MCKINZIE:  I'm sure.

Do you recall the discussions about the European coal and steel community in 1950-51?

LEWIS:  I certainly do.

[65]

MCKINZIE:  Your own part in that?

LEWIS:  I didn't have very much to do with that.  By that time, if I remember rightly, I was acting as Byroade's deputy.  To that extent, of course, I was involved, but I was also involved in a lot of other things, because I was supposed to be helping out with all the problems of the German Office and that was only one of them.  Jacques Reinstein, as I remember, really latched onto that one, and very ably.

MCKINZIE:  That was obviously something the United States found desirable.

LEWIS:  Oh yes.  That was one way of trying to handle this economic antagonism between the British and the French over just those very items, coal and steel, which, of course, are tremendously

[66]

important.  And naturally, we felt it was important to work out some way by which these rivalries that had led to so much trouble in World War I and between the wars could be turned to the benefit of all of Europe.  Because of the revival of Europe as a whole, as well as France and Germany, depended upon the revival of the coal and steel industry.  We were very anxious to lessen, to the degree we possibly could, the difficulties, the rivalries, and the problems that these industries had caused before.

MCKINZIE:  Did you really think at the time that an agreement could be reached which would be acceptable to France and which wouldn't be humiliating to Germany?

LEWIS:  Well, yes, I thought so.  In fact, that turned out to be the case, that an agreement

[67]

with which both could live (let's put it that way), was in fact ironed out, partly because it made, at that time, pretty good economic sense for all concerned (the Belgians came into that as well).

MCKINZIE:  There are people who say that that whole '45 to '53 period was an era of "Europe first" foreign policy, and maybe it oughtn't to have been.

LEWIS:  Shades of General [Douglas] MacArthur!

MCKINZIE:  Did you have a sense that you were sort of center stage at the time?

LEWIS:  It was awfully hard in those days when you were working so constantly in the European scene, to stand off and say, "Well, are we getting more support?  Are we really bigger frogs in the State Department puddle or in the

[68]

U.S. Government puddle than those who are handling Japan?"

I sort of took it for granted, I think, that this was the policy that the United States, at that time, ought to follow.  Maybe I was wrong; General MacArthur certainly thought so.

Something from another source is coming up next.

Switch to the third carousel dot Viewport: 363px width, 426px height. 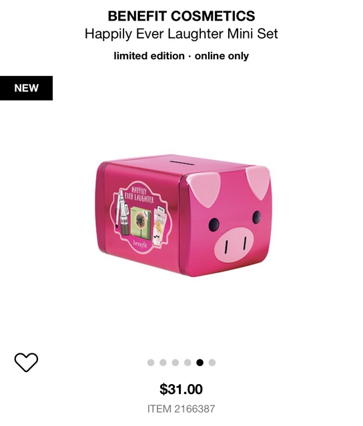point(175,362)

MCKINZIE:  Were you aware of parallels or lack thereof when you were dealing with Germany, parallels or lack thereof with the policies toward Japan and other major occupied defeated countries?

LEWIS:  Well, yes, I was aware of them, but I was so unfamiliar with the situation in Japan that I really didn't bother about that.  I figured that the situation was definitely different.  The Japanese were different people from the Germans and the situation was different.  We, for one thing, were top dog in Japan as far as the

[69]

occupation powers were concerned, which was not the case in Europe.  The Russians were not participants there.  The whole situation was different.

Now, I surely admire the work that General MacArthur did and the foundation he laid when he was running things in Japan.  Whatever other things I perhaps don't admire in General MacArthur, I think that was a very fine job he and his people did under the circumstances.  Now, I think it would have been a great mistake to have bound ourselves to doing the same thing in Japan that we did in Germany, or vice versa, because the situations were quite different.  The only resemblance was that both countries had been thoroughly defeated; there the resemblance pretty well ended.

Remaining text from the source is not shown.